Exercise instructions:
1. Translate this sentence from the forum comment on critical theory into Spanish: "For that matter, one of Althusser's closest partners, Etienne Balibar, very frequently takes on issues of capital, race and gender from a structuralist perspective in new books he writes every year."
2. Pick up the forum comment on critical theory after its final sentence and write a few more sentences in the same voice.

======== Source document

As someone who has a cursory interest in critical theory, the passage was
perfectly readable to me, especially if you're familiar with what the
structuralists such as Althusser were arguing in the first place. The idea
that it's _only_ some ideological force that keeps deconstruction in play is
false, since Althusser himself was sympathetic to the political goals of many
deconstructioists - he was literally a Marxist and is heavily cited in
critical theory even today. For that matter, one of Althusser's closest
partners, Etienne Balibar, very frequently takes on issues of capital, race
and gender from a structuralist perspective in new books he writes every year.
Could the passage have been expressed in clearer terms? Maybe. But it's a
mistake to charge it as not being able to tell what Butler is arguing.

As an aside, this same criticism is leveled against Hegel, but the most
progressive thing you'll find in Hegel is his takedown of phrenology.

================
======== Data excerpts

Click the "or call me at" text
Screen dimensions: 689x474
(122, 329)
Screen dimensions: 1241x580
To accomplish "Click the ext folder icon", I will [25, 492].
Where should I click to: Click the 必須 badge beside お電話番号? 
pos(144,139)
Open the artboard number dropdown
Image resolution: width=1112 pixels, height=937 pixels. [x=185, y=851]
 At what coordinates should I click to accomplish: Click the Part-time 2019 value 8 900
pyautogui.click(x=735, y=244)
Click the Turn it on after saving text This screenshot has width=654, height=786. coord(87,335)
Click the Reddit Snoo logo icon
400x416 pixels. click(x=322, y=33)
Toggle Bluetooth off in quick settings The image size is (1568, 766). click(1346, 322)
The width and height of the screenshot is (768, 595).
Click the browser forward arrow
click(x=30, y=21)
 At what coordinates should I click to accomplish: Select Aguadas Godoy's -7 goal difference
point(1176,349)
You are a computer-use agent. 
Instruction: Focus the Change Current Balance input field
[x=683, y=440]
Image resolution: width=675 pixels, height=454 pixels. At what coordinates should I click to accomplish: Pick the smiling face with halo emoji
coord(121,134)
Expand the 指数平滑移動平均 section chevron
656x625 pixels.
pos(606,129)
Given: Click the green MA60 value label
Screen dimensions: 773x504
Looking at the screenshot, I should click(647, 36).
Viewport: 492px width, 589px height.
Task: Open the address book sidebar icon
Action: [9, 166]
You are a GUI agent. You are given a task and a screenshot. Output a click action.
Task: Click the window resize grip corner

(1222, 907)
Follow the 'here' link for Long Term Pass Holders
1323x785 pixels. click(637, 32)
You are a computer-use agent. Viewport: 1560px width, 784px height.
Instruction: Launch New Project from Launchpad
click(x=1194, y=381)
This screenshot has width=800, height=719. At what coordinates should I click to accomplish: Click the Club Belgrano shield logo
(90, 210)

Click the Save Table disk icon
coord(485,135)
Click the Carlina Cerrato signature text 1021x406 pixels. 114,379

================

Answers by task:
1. De hecho, uno de los colaboradores más cercanos de Althusser, Etienne Balibar, aborda con mucha frecuencia cuestiones de capital, raza y género desde una perspectiva estructuralista en los nuevos libros que escribe cada año.

2.
Confusing language is not at all limited by ideology. On the other hand, there
are very clear writers such as Marcuse and Althusser who form the bedrock of
critical theory today. As Adorno wrote in response to a criticism of his
literary style:

>"Now, from what you write about my language, to be honest, I find it very
difficult to imagine that you mean it seriously. Your argumentation shows a
true obsession with the thought of the reader. With my stuff you obviously
didn't even come up with the idea that I'm not interested in him, neither in
catching him, nor in snubbing him, but only in the most adequate and rigorous
presentation of the matter possible. That is probably the only linguistic
thing that can be done seriously against the cultural industry."

You say confusion, Adorno says rigor. I have a hard time seeing why I couldn't
have substituted your Butler passage for a passage from a paper in recent
abstract mathematics or type theory.